The present work is intended to address the expanding demand for habilitation in very young children receiving CIs by providing software for speech (and other) sound discrimination and speech production training in young CI children. We will extend software called STAR (which stood for Speech Training, Assessment, and Remediation) that was previously developed and tested in the SRL for this new application (Bunnell, Yarrington, & Polikoff, 2000). The new version, renamed Speech Training and Auditory Rehabilitation (still STAR), is intended to work as an adjunct to conventional A/V therapy by providing drill, monitoring progress, and assisting in record keeping and reporting. Our goal is to develop software a young child will be able to use--perhaps with parental assistance--on a home computer, interacting with the software in ways that are appropriate to the child's auditory, verbal, and cognitive skill levels. Children who successfully develop good auditory and spoken skills may be able to interact conversationally with the software via an animated computer character. Since the system will be constantly eliciting responses from a child and logging those responses--including vocal responses--it will be capable of extensive record keeping and report generation, further assisting clinical staff in their duties.

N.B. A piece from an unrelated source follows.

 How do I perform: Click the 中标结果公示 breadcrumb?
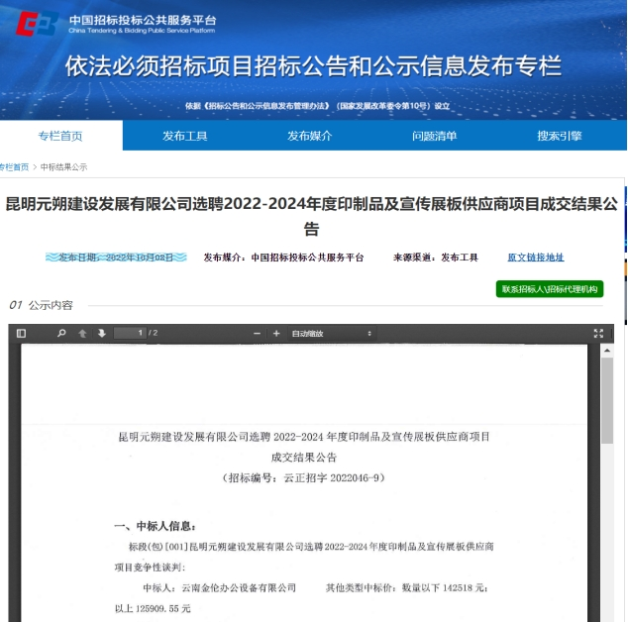[63, 167]
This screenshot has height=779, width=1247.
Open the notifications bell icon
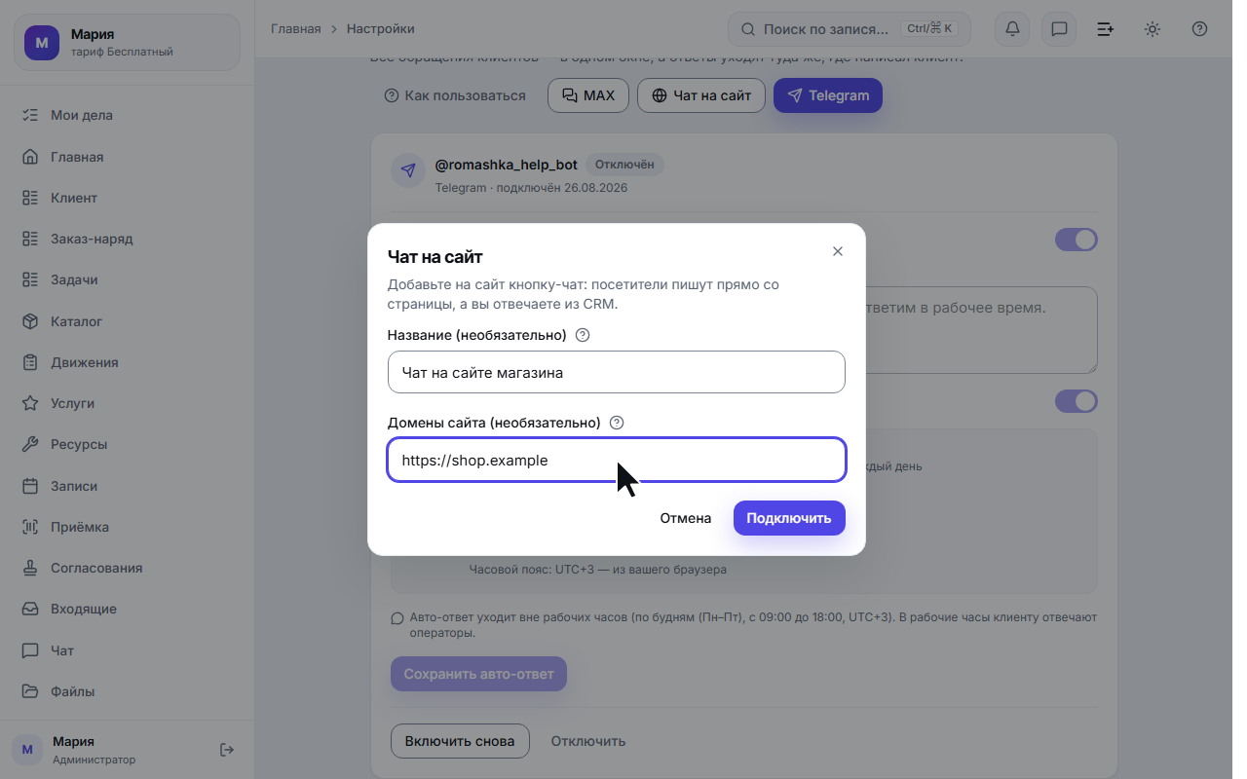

Applying TTS Technology to Aural Rehabilitation
In this project we will develop new tools based on the ModelTalker TTS system and affiliated speech recording software that will allow us to create synthetic voices designed for optimal use in Aural Rehabilitation (AR) applications. ModelTalker is one of a new generation of TTS systems that produce synthetic speech by concatenating snippets of recorded natural speech. The result is synthetic speech that can be very natural sounding, especially when compared to older TTS technology. Since the quality--in terms of both naturalness and intelligibility--of concatenative TTS systems is largely a function of the extent to which the recorded speech material used to generate the synthetic "voice" covers the domain of utterances to be synthesized, we will systematically explore how TTS quality affects the perception of synthetic speech by aided HI listeners and what level of TTS quality is necessary to support AR applications. These studies will inform the voice generation process described here.